Assigned task 1:
Could you reproduce word for word everything in the passage on pandemic-era student testing from "States should seriously" down to "to assessment timing."?
Assigned task 2:
In the passage on pandemic-era student testing, how would you translate this sentence into Spanish: "Analyses of this year’s assessment results can reveal trends related to assessment timing."

Document passage:

States should seriously consider capturing data about students’ learning environments to spot trends in program effectiveness. By measuring academic growth across different student experiences, states can measure the impact of different virtual or hybrid learning programs.
Extended or multiple testing windows
Extending or offering multiple testing windows, does not necessarily undermine reliable growth measures. In a typical year, a long testing window might advantage students who have more learning time than others. However, given the difference in learning environments and modalities in 2020-21, the impact is not as clear, and a long testing window adds another factor to consider when interpreting results. Analyses of this year’s assessment results can reveal trends related to assessment timing.
In the case of many student growth models, a shift in the administration window will not skew the overall distribution of results, as expected growth is a relative measure and will be based on results from the revised administration window.
However, a shift from spring 2021 to fall 2021 will likely affect research about the pandemic’s impact on student achievement over time. Such research could use pre-pandemic assessment data to determine students’ expected performance based on prior achievement. But if assessments shift to the fall, these expectations would be based on past administrations in the spring.
As a result, the impact of the pandemic on student achievement might be conflated with any summer learning loss or enhanced summer programs, which could complicate interpretation. To ensure comparability with prior and future student performance, states should consider keeping testing administration in spring 2021, even if the windows are widened.
Fewer students taking tests
The waiver for the 95% student testing participation requirement acknowledges the reality of reduced participation in schools and likely testing opt-outs. Fewer test-takers included in the growth model will likely influence a state’s understanding of the pandemic’s impact on student learning. However, measurements from students who do participate in spring testing, though a subset of all students, will still bring valuable insights to educators, parents, researchers, and policymakers.
While many states are waiving testing data for use in accountability, growth and achievement data can be used to inform strategies and accelerate student learning in the future. The interpretation of these results might vary compared to previous years, particularly if the lower participation rates are localized to certain student groups.

Given data:
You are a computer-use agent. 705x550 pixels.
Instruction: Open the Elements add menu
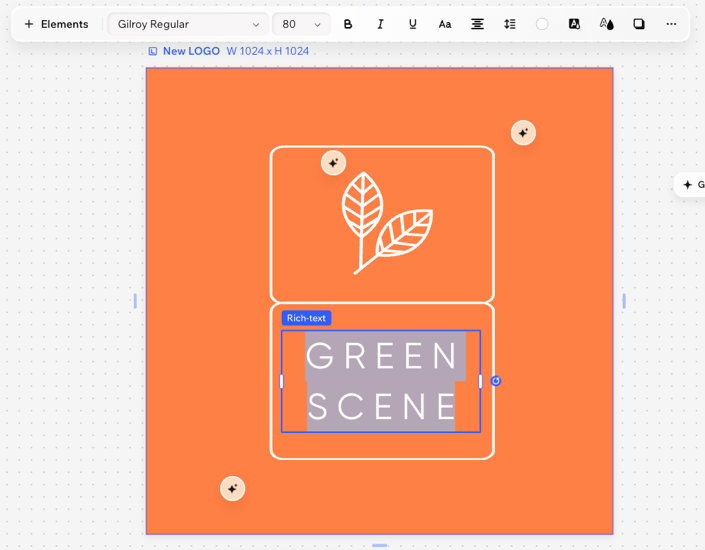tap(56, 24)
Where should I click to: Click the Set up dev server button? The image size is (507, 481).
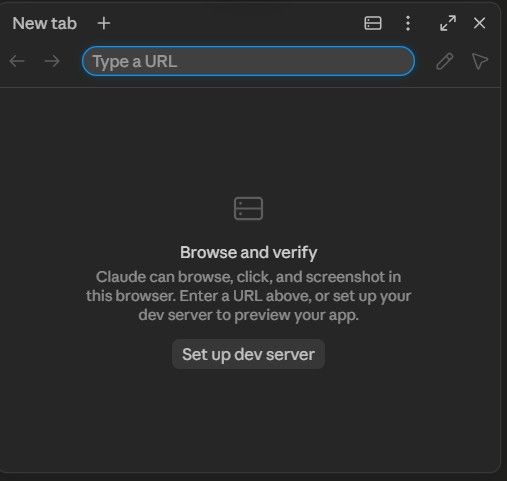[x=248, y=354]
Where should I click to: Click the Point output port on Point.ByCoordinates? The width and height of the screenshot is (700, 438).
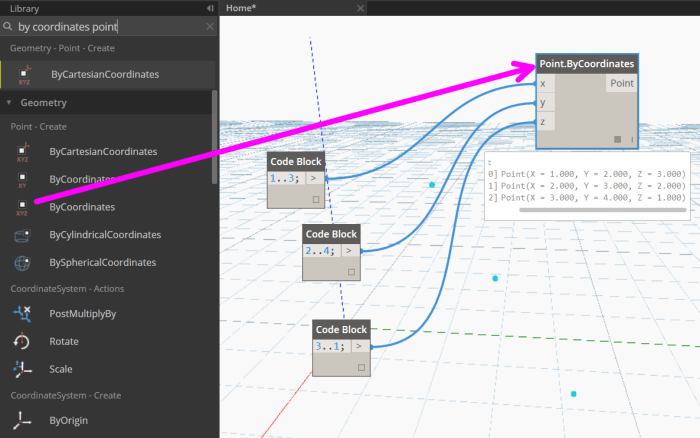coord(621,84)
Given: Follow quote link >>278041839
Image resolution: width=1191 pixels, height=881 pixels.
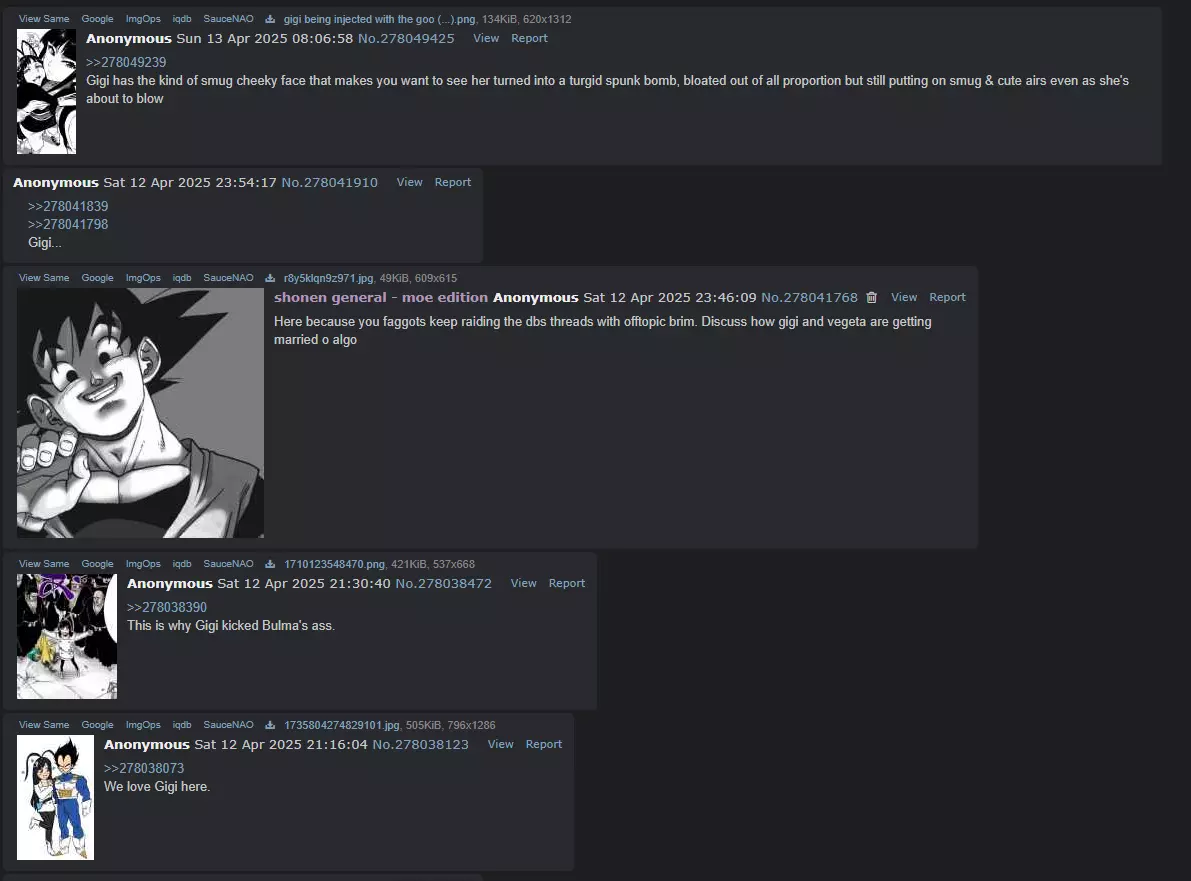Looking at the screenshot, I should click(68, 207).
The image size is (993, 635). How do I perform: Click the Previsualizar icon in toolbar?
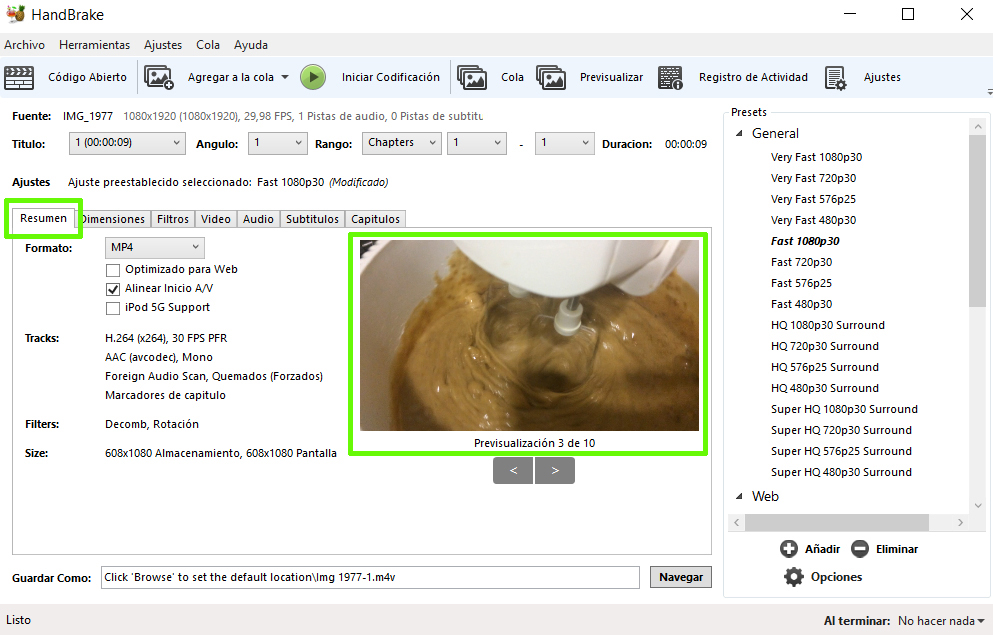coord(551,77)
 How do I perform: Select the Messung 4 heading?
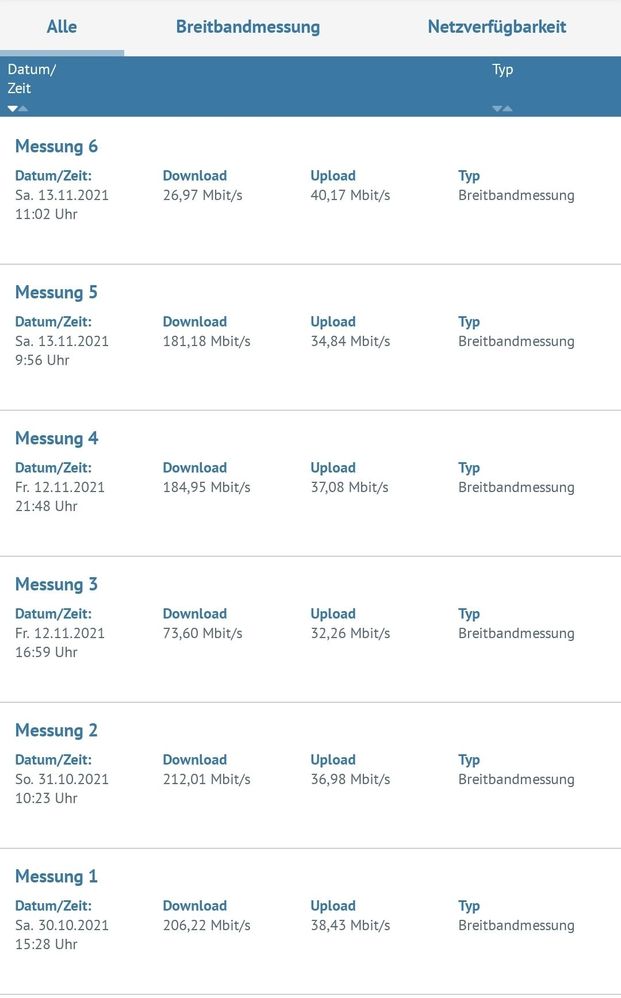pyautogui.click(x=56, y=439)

--

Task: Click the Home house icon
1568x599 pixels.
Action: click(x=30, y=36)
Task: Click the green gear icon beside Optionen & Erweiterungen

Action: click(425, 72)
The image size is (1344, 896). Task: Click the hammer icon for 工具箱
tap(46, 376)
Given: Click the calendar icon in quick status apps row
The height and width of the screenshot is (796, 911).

==

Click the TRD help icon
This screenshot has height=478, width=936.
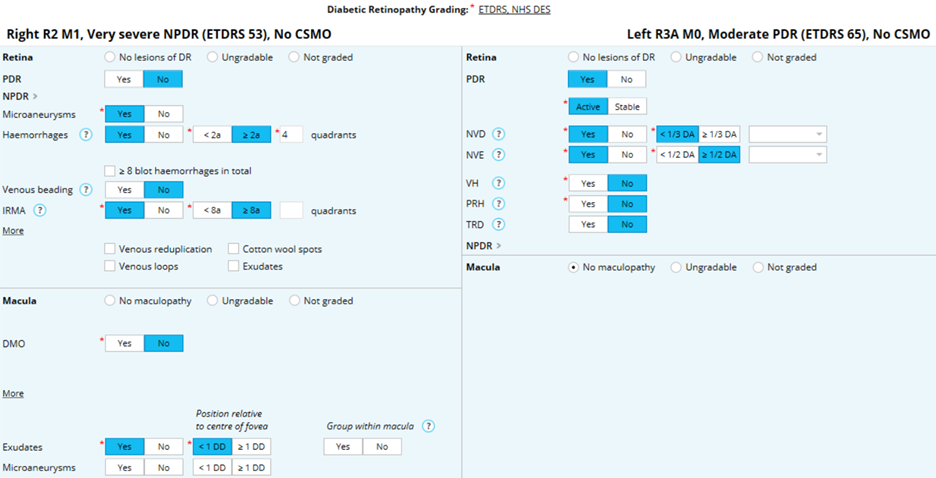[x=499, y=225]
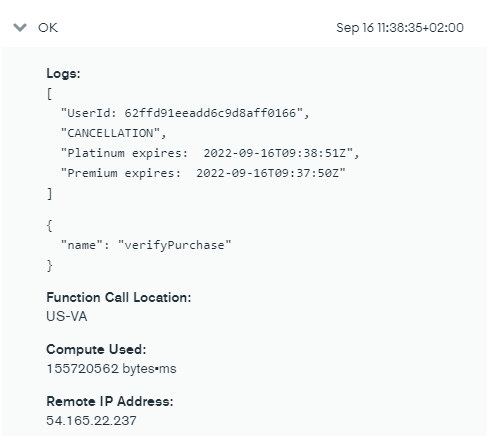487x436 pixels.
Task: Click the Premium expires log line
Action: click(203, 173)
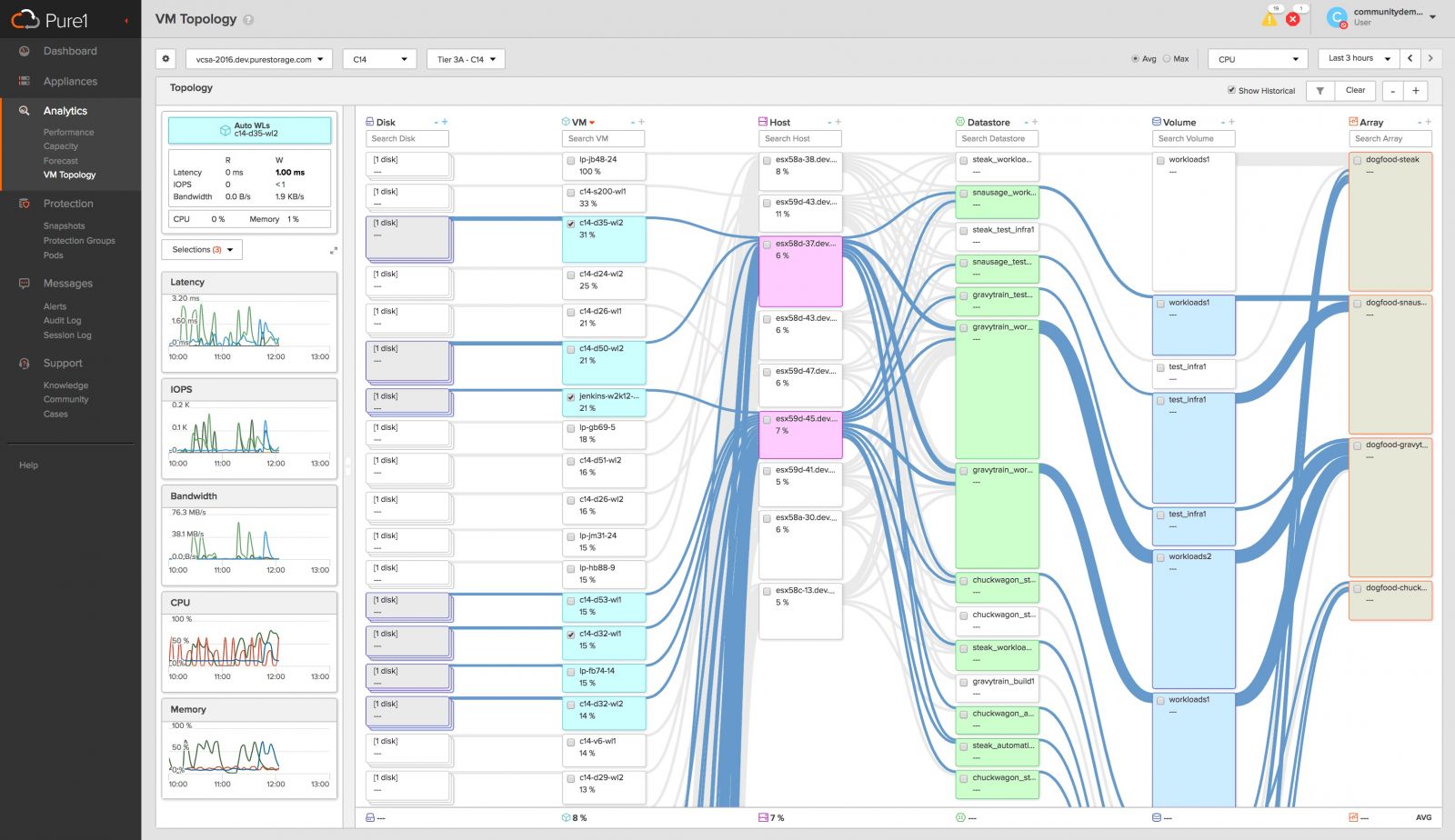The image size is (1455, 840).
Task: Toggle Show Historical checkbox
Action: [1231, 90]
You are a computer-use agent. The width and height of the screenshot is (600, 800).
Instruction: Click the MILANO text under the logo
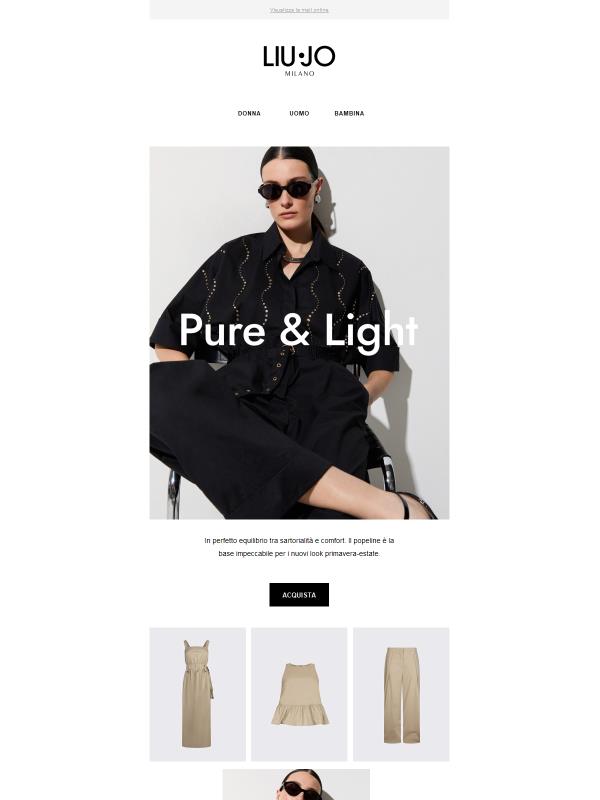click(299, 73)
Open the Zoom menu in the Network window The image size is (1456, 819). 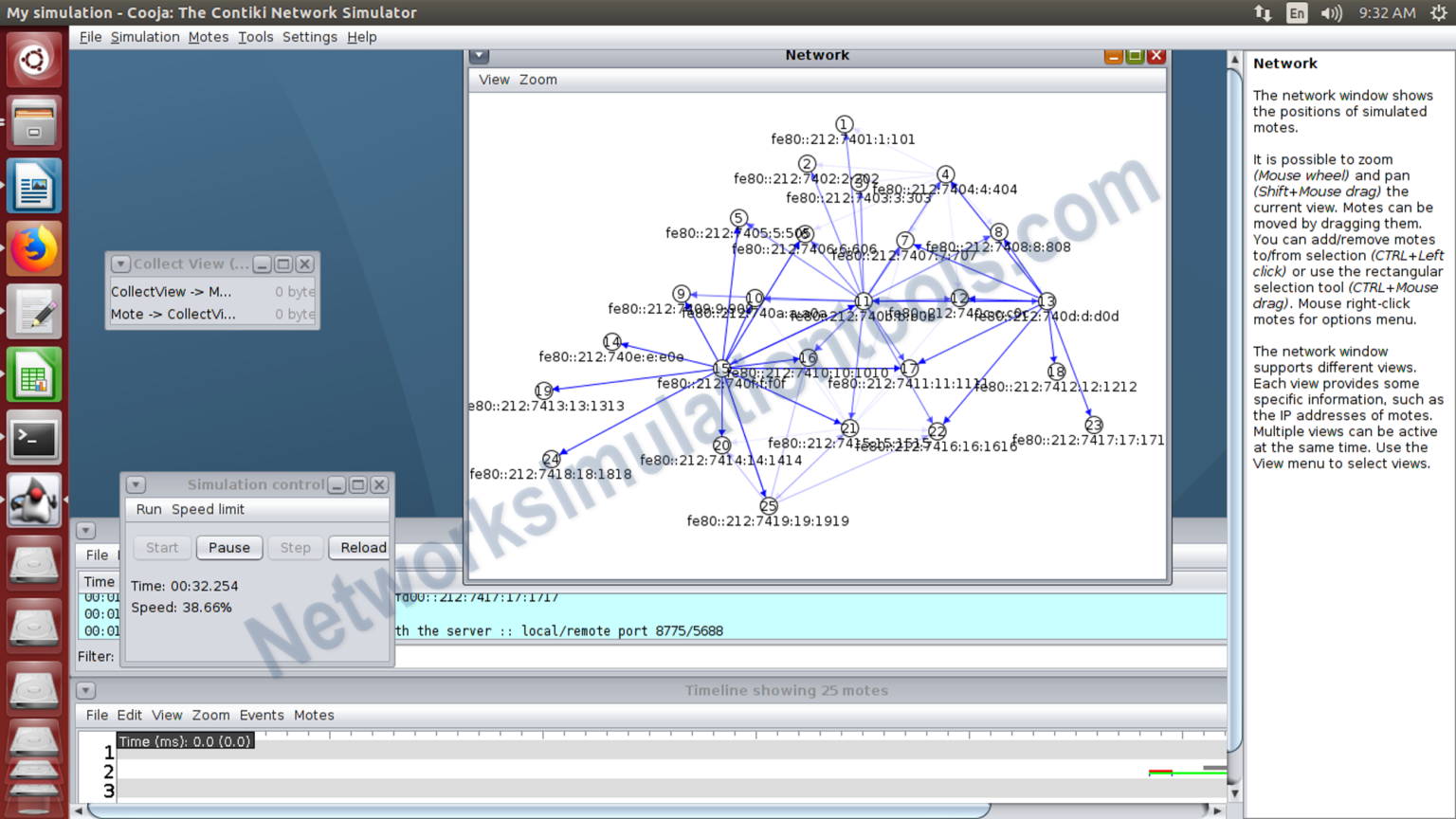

Output 1:
States should seriously consider capturing data about students’ learning environments to spot trends in program effectiveness. By measuring academic growth across different student experiences, states can measure the impact of different virtual or hybrid learning programs.
Extended or multiple testing windows
Extending or offering multiple testing windows, does not necessarily undermine reliable growth measures. In a typical year, a long testing window might advantage students who have more learning time than others. However, given the difference in learning environments and modalities in 2020-21, the impact is not as clear, and a long testing window adds another factor to consider when interpreting results. Analyses of this year’s assessment results can reveal trends related to assessment timing.

Output 2:
Los análisis de los resultados de las evaluaciones de este año pueden revelar tendencias relacionadas con el momento en que se realizan las evaluaciones.